Yet Africa is also showing signs of embarking on the same transition towards smaller families that has occurred everywhere else. In north Africa families of two are the norm. Even if you exclude that region, the sub-Saharan part includes areas of relatively low fertility such as southern Africa, where families of three prevail. Big cities, such as Zambia’s Lusaka and Congo’s Kinshasa, have fertility rates below four; the rate in Ethiopia’s Addis Ababa is probably just two. Evidence of lower fertility is raising hopes that Africa can reap a “demographic dividend”, the economic benefit countries get when the share of the working-age population rises relative to children and old people.
Family planning is much less readily available in Africa than it was in Asia. By some estimates, a quarter of married women want contraceptives but cannot get them. That reflects reduced aid for family planning in the past 15 years and political ambivalence about cutting fertility in Africa itself. Uganda’s president once told a student gathering “your job is to produce children”; a Ugandan village chief says “to avoid having intruders grab our land we must keep producing many children.”
But cultural resistance, lack of contraception or weak political will cannot be the sole explanations.
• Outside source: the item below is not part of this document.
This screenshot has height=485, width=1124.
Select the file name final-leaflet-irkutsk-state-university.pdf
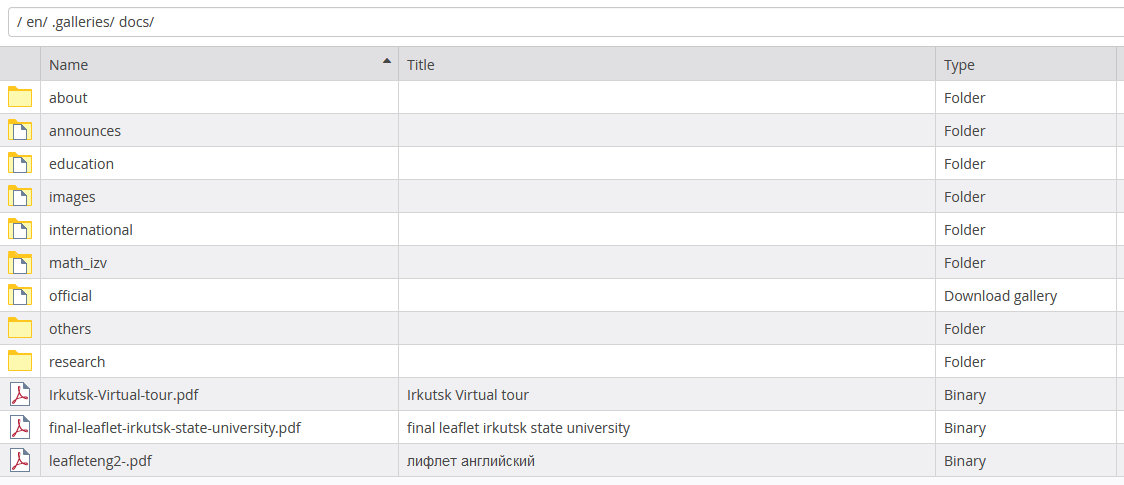pyautogui.click(x=175, y=428)
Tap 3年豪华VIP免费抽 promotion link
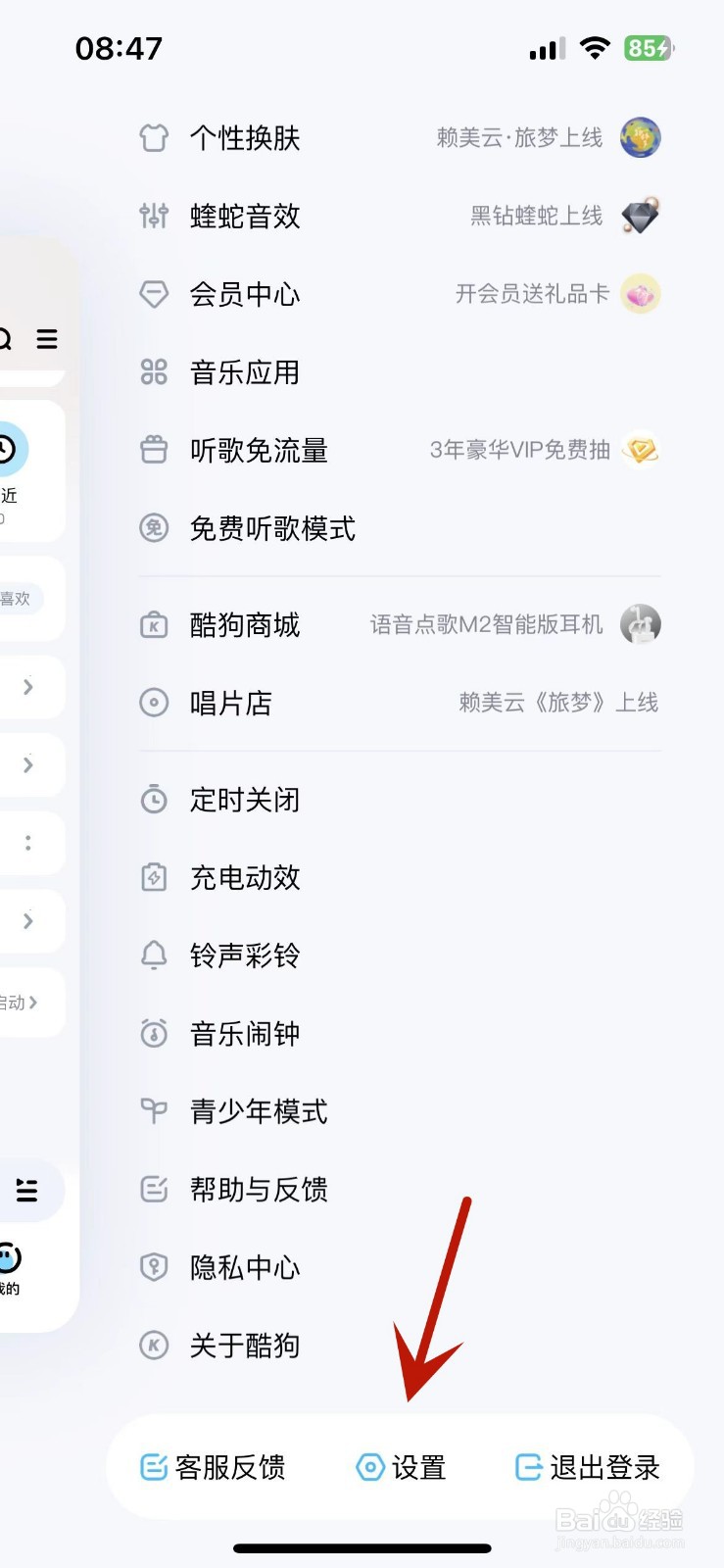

Malawi increased modern contraceptive use from 17% of women in 1998 to 42% in 2010 but fertility fell only a bit, so something else must be going on. To generalise wildly, there are two ways to control fertility: to have children quickly and then use contraception to stop having more, or to space out births, leaving longer intervals between each. Many Africans have traditionally used the second method—and may now be using contraception to make birth intervals even longer. The average lapse between first and second births in South Africa is almost four years. This method of control does cut fertility, but not as much as the other.
Mortality also plays a role. The demographic transition is the shift from high mortality and high fertility to low mortality and low fertility—and infant mortality in Africa remains stubbornly high: 85 babies die for every 1,000 live births. True, that is half the level of the 1950s, but more than four times East Asia’s current rate. By increasing mortality, the spread of HIV/AIDS probably kept fertility higher than it would have been. Last, female education in Africa, like contraceptive use, has lagged behind the rest of the world, and there is a close connection between educating girls and having fewer children.
All this explains why the fall in African fertility has been modest so far. It implies the decline could accelerate if Africa were to get the conditions right. But it also suggests Africa’s demographic transition may end up different from the “gold standard” of Asia: it will be patchier (with occasional fertility stalls) and led by cities and a few countries (South Africa, Rwanda). It also means that until Africa reduces rural fertility, it will not reach replacement levels.
This is a very nice overview of a region of the world that is demographically (and in many other ways) very complex and for which there are unlikely to be easy answers for how to move forward productively.